Start of Given information

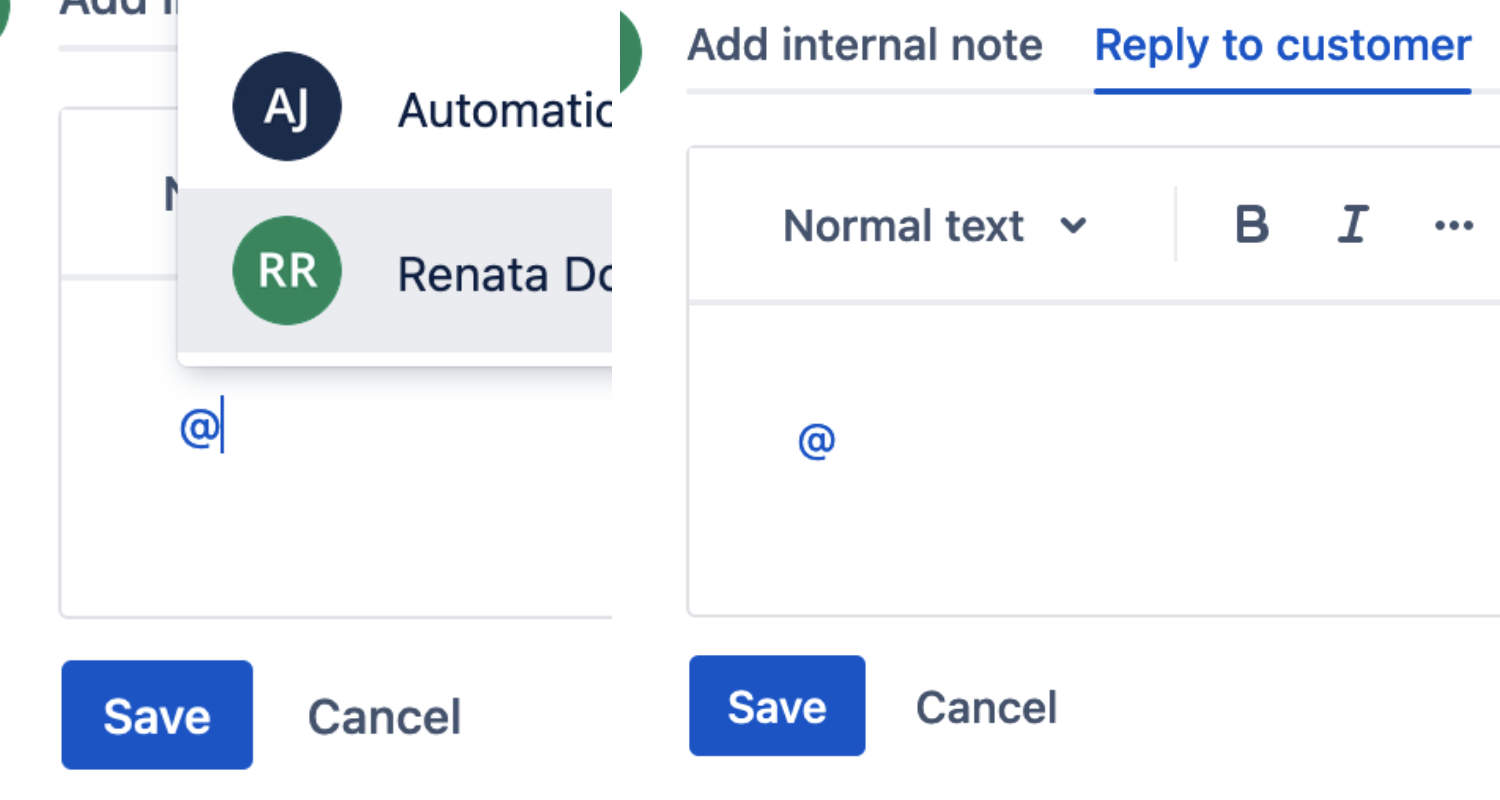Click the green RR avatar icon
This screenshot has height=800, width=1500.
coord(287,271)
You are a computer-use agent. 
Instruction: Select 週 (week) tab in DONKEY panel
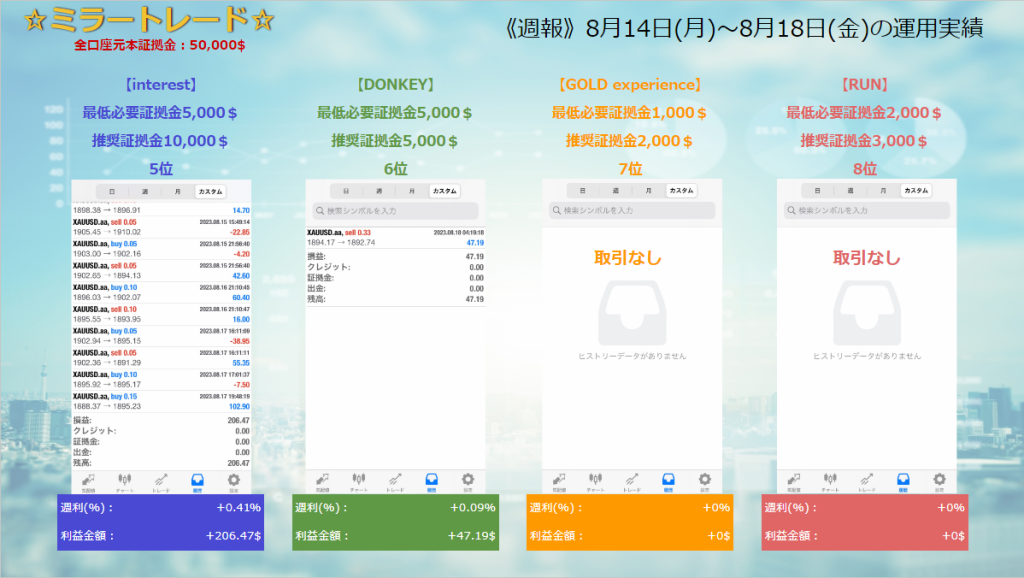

End of Given information

## Problem
Output, exactly and with no pictures, every line from the one that contains "You are a computer-use agent." through the final line of the entries.

## Response to the task
You are a computer-use agent. 
Instruction: Select 週 (week) tab in DONKEY panel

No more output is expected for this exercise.